Could you filter the data below down to the lines that hold the word "will"?

#### Stored items from a collection:
================

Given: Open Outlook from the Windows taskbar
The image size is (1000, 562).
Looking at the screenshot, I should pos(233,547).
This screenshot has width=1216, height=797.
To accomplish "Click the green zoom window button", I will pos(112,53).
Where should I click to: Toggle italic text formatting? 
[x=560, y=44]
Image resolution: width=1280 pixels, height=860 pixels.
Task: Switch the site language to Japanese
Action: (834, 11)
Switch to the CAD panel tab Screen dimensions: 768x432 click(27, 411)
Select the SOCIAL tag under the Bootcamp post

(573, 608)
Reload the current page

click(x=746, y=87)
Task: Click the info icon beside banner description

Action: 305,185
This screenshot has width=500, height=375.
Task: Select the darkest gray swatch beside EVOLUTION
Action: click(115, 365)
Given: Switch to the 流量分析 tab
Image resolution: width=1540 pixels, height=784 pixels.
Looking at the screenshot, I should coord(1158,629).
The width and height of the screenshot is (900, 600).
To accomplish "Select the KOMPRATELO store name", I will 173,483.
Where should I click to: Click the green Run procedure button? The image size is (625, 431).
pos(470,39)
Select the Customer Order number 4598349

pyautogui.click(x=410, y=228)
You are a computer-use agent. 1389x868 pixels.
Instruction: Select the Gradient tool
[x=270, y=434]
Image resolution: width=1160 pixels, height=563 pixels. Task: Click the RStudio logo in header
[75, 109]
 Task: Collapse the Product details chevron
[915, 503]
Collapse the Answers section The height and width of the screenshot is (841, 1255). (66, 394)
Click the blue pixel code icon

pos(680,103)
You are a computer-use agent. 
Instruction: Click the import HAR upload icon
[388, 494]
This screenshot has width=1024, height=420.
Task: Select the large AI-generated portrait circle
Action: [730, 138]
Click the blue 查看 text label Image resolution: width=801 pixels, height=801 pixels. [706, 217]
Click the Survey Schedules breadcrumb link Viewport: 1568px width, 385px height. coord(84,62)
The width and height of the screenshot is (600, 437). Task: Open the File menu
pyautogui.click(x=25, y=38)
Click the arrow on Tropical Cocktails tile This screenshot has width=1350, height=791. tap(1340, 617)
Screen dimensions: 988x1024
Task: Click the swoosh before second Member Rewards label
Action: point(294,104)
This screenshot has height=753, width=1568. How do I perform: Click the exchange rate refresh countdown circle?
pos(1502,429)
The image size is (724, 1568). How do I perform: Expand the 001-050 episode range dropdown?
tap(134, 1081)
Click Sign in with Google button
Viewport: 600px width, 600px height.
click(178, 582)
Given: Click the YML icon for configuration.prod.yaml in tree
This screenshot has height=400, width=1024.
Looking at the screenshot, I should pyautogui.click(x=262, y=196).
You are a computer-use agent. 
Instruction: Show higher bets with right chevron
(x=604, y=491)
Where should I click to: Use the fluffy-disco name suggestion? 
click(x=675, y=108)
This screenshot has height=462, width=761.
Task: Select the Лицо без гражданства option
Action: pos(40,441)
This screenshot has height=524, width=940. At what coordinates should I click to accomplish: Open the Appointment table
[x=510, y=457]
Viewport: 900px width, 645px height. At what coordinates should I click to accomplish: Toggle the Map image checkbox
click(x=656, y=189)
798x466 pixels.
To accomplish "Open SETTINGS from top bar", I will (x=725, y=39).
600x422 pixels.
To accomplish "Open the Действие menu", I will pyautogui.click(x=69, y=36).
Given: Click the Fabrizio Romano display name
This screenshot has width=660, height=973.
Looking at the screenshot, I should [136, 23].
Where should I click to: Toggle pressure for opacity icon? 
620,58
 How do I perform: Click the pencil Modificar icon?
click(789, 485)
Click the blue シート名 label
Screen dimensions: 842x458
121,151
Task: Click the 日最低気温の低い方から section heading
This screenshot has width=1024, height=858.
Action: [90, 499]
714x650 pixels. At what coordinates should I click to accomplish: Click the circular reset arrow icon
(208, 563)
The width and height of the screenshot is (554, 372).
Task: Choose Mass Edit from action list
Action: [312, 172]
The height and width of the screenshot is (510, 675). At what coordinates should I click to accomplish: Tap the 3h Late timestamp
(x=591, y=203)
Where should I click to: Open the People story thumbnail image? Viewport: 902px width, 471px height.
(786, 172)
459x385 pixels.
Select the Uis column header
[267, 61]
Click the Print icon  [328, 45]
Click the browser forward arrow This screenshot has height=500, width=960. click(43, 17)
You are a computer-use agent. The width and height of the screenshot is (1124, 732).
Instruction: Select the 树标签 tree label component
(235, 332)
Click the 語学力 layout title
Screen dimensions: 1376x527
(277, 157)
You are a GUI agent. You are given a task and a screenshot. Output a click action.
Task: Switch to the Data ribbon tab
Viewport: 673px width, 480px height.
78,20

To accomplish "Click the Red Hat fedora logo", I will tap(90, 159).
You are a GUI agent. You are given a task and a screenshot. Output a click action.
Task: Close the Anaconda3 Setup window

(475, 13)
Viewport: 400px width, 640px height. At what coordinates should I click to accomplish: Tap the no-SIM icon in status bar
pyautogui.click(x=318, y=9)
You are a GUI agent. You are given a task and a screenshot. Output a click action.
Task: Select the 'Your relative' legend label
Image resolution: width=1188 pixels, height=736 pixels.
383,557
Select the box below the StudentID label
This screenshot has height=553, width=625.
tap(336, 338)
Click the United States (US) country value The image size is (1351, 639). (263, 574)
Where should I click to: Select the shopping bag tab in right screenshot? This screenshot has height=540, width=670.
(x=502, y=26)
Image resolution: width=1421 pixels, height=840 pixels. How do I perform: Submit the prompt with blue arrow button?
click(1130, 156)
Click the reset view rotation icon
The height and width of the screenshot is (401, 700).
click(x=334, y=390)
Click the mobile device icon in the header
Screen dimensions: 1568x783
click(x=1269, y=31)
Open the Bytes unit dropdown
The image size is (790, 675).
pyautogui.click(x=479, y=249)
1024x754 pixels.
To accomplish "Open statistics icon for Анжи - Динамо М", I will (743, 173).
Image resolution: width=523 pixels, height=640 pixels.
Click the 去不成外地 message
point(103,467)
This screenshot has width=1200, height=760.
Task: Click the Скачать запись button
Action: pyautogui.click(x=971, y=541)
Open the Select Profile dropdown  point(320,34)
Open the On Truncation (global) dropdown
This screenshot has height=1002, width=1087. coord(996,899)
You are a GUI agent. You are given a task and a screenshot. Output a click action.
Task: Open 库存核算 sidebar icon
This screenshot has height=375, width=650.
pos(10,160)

================

#### REPLY:
To accomplish "Click the green zoom window button", I will pos(112,53).
To accomplish "Select the KOMPRATELO store name", I will 173,483.
To accomplish "Open SETTINGS from top bar", I will (x=725, y=39).
To accomplish "Open the Действие menu", I will pyautogui.click(x=69, y=36).
To accomplish "Click the Red Hat fedora logo", I will tap(90, 159).
To accomplish "Open statistics icon for Анжи - Динамо М", I will (743, 173).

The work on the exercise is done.